Children's Activity and Nutrition III
To track blood pressure from childhood through adolescence.
|Study Design:||Observational Model: Defined Population
Time Perspective: Longitudinal
|Study Start Date:||April 1992|
|Estimated Study Completion Date:||April 2002|
Children's Activity and Nutrition III was originally part of the Institute-initiated Studies of Children's Activity and Nutrition (SCAN), first funded in 1985. Children's Activity and Nutrition III was renewed in 1992 as a stand-alone project with a focus on assessment of the development of hemodynamic mechanisms responsible for blood pressure (BP) control within the context of ethnicity and family history of early myocardial infarction (MI), defined as having a parent or grandparent with an MI at less than 55 years of age and a family history.

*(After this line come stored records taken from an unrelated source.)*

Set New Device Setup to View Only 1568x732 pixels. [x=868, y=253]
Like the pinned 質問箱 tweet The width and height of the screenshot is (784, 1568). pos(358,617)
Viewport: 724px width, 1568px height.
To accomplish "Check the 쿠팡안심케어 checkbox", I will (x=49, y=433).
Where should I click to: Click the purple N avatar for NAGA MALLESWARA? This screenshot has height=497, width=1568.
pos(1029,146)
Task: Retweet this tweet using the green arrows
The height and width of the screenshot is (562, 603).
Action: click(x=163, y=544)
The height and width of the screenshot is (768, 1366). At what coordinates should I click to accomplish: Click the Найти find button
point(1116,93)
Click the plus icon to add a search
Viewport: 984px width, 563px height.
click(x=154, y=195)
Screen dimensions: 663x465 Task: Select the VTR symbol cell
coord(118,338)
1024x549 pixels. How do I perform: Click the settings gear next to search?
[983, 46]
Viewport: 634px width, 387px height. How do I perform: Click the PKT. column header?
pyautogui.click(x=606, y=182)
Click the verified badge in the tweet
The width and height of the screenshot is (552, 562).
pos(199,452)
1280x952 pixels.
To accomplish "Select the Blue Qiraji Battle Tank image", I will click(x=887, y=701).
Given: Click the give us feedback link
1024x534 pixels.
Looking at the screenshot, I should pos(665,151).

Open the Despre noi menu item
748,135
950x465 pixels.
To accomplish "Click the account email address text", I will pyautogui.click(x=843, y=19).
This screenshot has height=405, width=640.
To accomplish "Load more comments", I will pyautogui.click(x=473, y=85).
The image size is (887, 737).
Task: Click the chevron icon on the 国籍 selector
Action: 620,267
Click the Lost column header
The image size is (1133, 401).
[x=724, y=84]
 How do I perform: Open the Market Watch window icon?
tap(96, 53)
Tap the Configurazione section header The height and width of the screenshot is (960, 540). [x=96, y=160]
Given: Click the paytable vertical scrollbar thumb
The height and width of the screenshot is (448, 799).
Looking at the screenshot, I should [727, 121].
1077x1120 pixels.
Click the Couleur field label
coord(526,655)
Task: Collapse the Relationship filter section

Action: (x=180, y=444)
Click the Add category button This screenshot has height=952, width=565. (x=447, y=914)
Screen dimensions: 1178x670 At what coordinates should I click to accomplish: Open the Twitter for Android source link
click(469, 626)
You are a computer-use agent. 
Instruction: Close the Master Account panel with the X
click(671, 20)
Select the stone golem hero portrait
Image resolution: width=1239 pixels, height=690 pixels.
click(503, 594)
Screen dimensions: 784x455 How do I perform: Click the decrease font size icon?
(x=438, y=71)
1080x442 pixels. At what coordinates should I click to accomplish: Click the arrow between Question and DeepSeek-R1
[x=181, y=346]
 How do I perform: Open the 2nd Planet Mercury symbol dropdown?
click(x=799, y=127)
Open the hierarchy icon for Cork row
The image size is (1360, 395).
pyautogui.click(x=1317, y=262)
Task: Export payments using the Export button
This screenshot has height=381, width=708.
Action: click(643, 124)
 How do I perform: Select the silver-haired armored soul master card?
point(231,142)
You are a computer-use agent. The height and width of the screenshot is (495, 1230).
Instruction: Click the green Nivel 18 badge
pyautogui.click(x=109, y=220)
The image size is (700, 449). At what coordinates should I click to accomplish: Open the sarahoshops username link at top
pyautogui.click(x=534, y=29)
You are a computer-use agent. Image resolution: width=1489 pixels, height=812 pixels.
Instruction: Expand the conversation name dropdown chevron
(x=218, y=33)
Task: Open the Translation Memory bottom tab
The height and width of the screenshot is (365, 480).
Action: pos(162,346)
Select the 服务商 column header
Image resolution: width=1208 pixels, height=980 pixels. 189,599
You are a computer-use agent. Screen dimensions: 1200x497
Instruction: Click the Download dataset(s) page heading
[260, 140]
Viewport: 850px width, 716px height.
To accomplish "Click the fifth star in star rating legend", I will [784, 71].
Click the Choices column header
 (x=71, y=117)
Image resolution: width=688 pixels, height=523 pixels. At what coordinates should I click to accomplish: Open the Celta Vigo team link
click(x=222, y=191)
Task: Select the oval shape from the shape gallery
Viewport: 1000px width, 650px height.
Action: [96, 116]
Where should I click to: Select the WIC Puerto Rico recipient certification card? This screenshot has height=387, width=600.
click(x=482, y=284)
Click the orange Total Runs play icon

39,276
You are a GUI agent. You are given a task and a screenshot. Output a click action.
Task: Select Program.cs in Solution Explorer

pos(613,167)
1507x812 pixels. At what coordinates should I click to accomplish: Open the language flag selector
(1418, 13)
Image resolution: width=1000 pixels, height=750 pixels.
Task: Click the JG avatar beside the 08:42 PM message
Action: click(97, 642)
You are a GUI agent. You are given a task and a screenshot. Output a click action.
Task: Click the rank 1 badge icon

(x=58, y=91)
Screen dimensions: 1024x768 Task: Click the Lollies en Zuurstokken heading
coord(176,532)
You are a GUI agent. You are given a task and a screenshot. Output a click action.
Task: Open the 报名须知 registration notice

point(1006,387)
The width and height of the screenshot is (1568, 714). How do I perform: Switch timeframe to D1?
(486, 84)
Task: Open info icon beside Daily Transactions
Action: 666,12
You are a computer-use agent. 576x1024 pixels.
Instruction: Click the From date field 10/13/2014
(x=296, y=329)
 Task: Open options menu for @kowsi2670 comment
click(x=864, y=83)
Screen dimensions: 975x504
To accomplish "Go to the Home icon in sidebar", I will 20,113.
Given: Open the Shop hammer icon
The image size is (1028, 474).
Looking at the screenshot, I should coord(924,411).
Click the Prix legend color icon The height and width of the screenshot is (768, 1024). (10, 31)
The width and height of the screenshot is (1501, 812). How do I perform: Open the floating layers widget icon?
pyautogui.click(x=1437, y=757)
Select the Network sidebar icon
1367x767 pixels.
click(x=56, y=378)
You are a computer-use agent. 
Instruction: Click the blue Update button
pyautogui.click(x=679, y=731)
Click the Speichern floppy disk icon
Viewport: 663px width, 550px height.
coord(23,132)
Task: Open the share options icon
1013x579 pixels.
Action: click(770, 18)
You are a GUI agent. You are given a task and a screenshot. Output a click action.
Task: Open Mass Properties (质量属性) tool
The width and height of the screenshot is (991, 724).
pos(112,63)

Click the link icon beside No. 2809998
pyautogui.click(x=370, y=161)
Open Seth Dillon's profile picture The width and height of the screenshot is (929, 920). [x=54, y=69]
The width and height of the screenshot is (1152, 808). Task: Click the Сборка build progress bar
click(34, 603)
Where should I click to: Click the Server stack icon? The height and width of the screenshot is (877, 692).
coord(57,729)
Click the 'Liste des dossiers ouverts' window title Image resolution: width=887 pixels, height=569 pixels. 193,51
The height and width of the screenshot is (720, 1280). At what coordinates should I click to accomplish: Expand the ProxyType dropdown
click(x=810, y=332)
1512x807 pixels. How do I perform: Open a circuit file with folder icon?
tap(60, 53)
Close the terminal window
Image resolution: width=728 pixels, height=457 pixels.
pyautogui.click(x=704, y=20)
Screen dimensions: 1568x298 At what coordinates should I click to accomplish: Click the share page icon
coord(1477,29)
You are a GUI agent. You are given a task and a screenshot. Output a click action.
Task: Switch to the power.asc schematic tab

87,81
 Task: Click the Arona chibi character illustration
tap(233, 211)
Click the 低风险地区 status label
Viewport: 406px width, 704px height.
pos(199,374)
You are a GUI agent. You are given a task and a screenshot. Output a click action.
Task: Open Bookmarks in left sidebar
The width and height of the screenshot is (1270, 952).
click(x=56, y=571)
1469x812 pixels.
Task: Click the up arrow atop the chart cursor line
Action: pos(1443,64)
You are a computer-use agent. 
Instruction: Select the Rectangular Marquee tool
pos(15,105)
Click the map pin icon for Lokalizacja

Blacks have a higher mortality rate through middle adulthood than whites from coronary heart disease (CHD), the leading causes of death in the United States. Blacks have been found to exhibit greater cardiovascular (CV) response to stress (i.e., reactivity), a potential risk factor for CHD, as have individuals with a family history. . Although CHD has its pathobiologic origins in childhood, little longitudinal reactivity research has been conducted in youth, especially from childhood through late adolescence.
The study followed a multiethnic sample of 250 13 to 14 year olds for an additional 5 years to determine: 1) whether blood pressure (BP) reactivity during childhood predicted changes in resting BP, left ventricular mass and concentric remodeling, carotid artery wall elasticity and endothelial dependent arterial dilation up to 11 years later after controlling for other expected predictors (i.e., age, gender, ethnicity, resting BP, adiposity, ambulatory BP); 2) the influence of ethnicity, family history and a select group of moderator variables (i.e., environmental stress, anger and John Henryism coping styles, aerobic fitness on youth's cardiovascular (CV) reactivity; and 3) the stability of CV reactivity and a 24- hour ambulatory BP from childhood through late adolescence. The long- term objectives were to provide a better understanding of the development of CV reactivity in youth and its influence upon early pathobiologic markers of coronary heart disease prior to overt manifestation of disease.